The Family’s security people always lurked backstage, wearing their masked black Kabuki costumes, and frankly doing nothing much, usually. Most of the Family’s black-clad stage ninjas weren’t even real Security. They were Family members whose faces were painfully famous, so they were happily invisible in masks.
A ninja reached out his sinister black-gloved hand and gently patted her costumed shoulder. “Break a leg,” he murmured. The ninja was Lionel, her brother-in-law. Lionel was all of seventeen, and whenever his big brother John was gone on business, Lionel was always making gallant little gestures of support for her. He was a sweet kid, Lionel.
Toddy was babbling, and the soundtrack noodled through a gentle. repertoire of medleys. Radmila listened keenly for her cue. Her cue was overdue.
The reactive DJ system drew its repertoire from audience behavior, and Toddy’s core fans, her favorite shareholders, were getting anxious. Through any of a thousand possible channels, the tremor alert had jabbed them awake. These fine, dignified old people were not in a panic just yet, but knew they might soon have a good excuse.
Their interactive music had the air of tragedy.
Radmila finally went on. Her hair was okay, the face was more than okay, the costume would do, but her stage hat felt like a big live lobster. As a tribute, she was wearing one of Toddy’s signature stage hats, a huge-brimmed feathered apparatus that framed a star’s face like a saintly halo, but the old-school hat hadn’t synced completely to the costume, and the awkward thing, appallingly, felt heavy. It should have wafted through the stage-lit air like a parasail.

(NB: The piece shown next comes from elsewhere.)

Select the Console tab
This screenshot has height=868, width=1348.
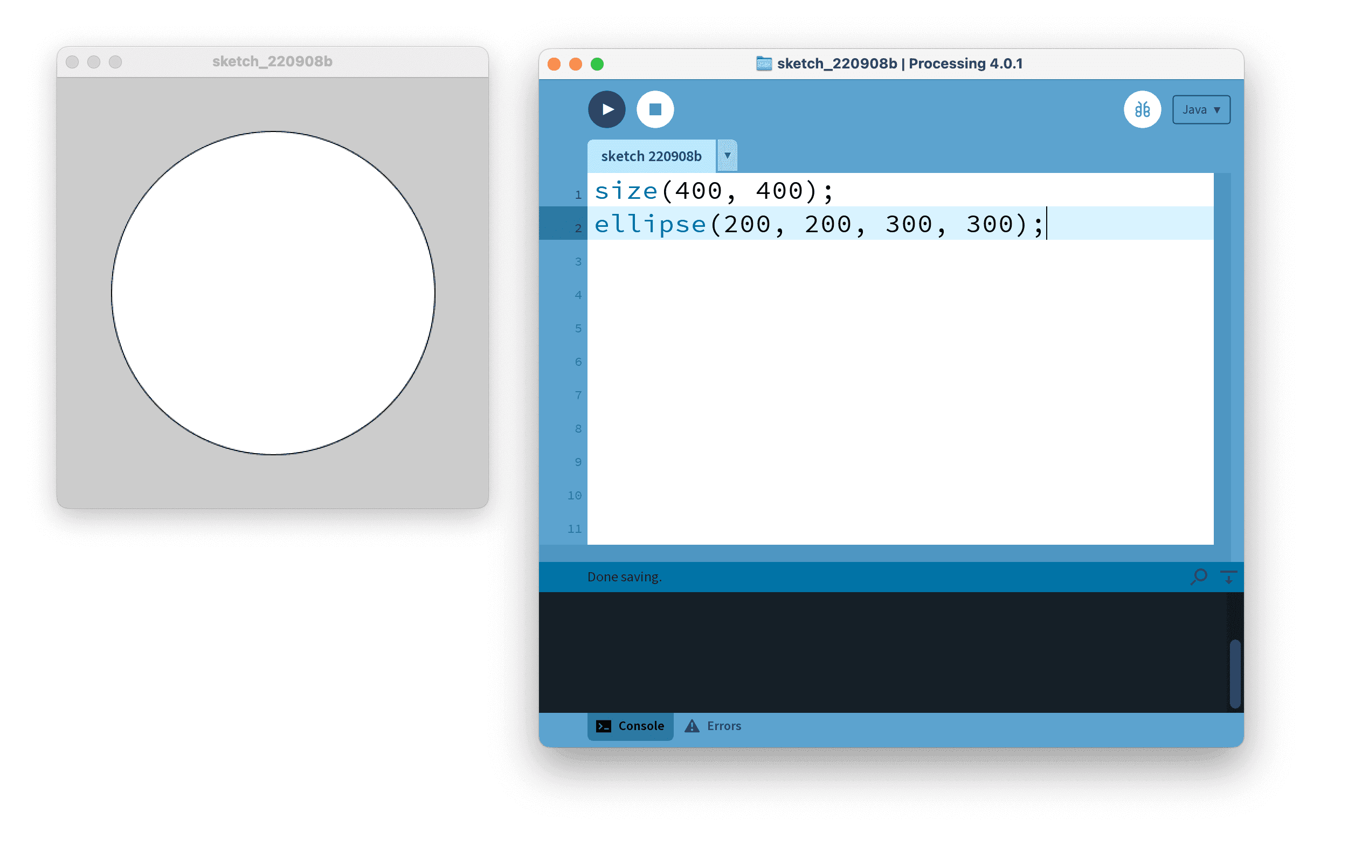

It felt like a bag of wet cement.
Toddy rose from her couch, ignoring Mila’s entrance. It was unheardof for Toddy Montgomery to miss a cue. Radmila was shocked. She managed the first half-dozen steps of her planned routine and then simply walked over.
Toddy turned to her: beneath her huge hat was the tremulous face of a scared old woman. “Thank you for joining us at this difficult time, Mila.”